From the records that follow, copy every line in which "agent" appears.
-- DATASET RECORDS follows --
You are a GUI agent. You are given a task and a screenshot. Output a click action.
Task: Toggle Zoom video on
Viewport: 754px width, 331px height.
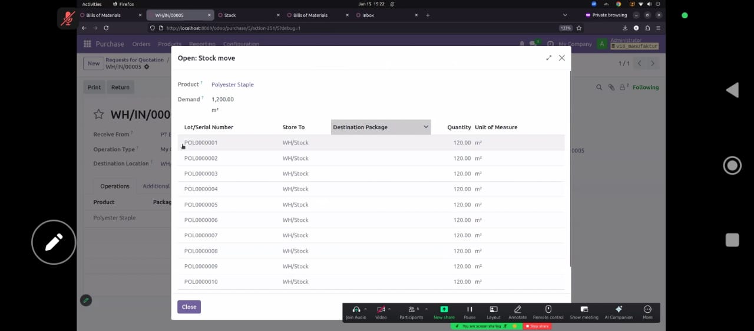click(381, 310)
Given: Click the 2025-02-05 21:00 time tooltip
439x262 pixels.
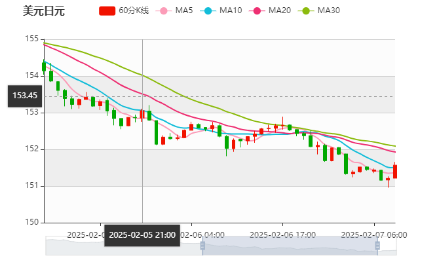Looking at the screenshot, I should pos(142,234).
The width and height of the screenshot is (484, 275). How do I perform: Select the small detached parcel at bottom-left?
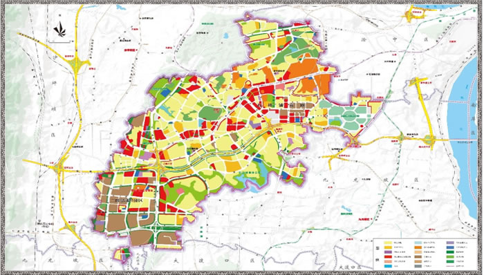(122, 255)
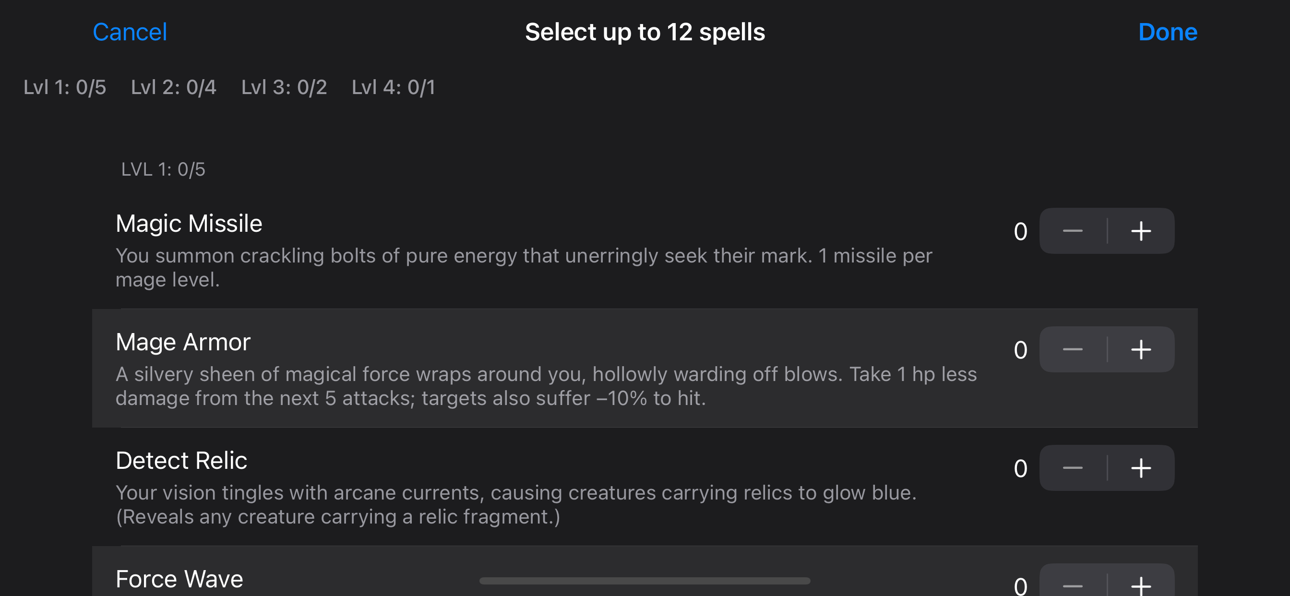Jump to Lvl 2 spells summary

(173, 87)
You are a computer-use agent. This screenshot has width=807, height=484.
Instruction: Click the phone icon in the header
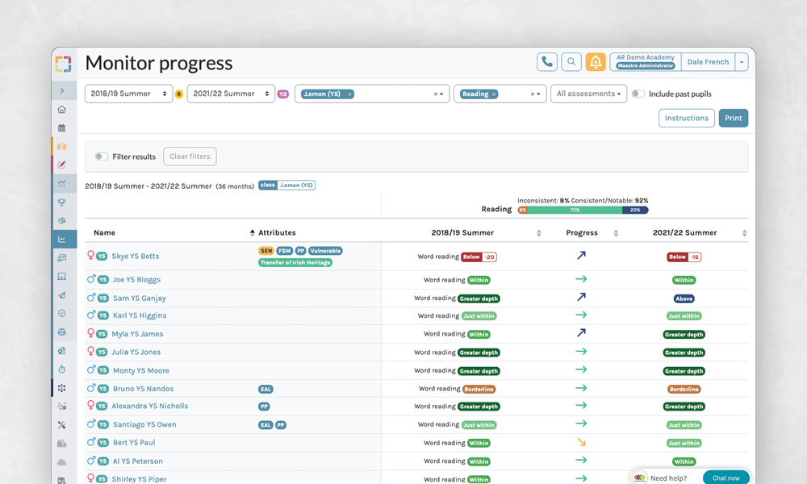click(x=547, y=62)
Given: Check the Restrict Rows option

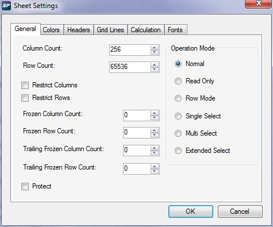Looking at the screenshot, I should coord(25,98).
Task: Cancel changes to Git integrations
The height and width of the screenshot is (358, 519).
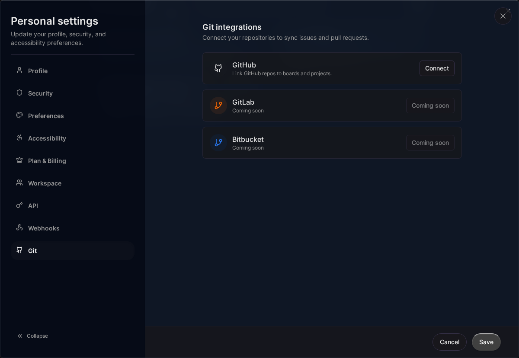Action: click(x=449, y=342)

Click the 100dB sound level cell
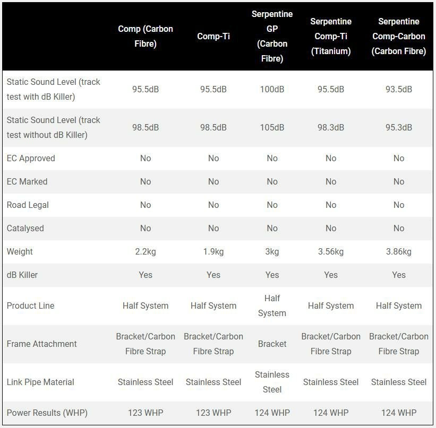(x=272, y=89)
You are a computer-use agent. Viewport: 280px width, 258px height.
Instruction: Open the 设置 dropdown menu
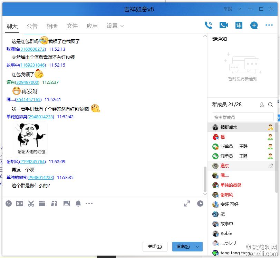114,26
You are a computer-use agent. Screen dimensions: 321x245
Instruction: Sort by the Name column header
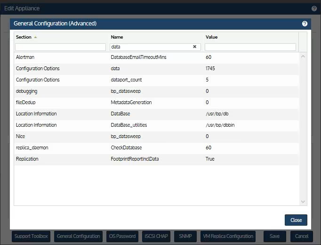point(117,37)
-- DATASET RECORDS concluded --
-- DATASET RECORDS follows --
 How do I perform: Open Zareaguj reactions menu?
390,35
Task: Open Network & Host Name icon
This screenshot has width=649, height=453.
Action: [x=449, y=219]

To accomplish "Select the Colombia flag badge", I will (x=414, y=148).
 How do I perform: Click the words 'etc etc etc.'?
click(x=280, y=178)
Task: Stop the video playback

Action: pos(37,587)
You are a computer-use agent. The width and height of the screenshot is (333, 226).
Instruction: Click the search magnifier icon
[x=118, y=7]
-- DATASET RECORDS concluded --
WORKED SOLUTION:
You are a GUI agent. You are given a task and a screenshot. Output a click action.
You are a computer-use agent. This screenshot has width=807, height=484.
You are a computer-use agent. Viewport: 280px width, 258px height.
You are a computer-use agent. Screen dimensions: 321x245
You are a computer-use agent. The width and height of the screenshot is (333, 226).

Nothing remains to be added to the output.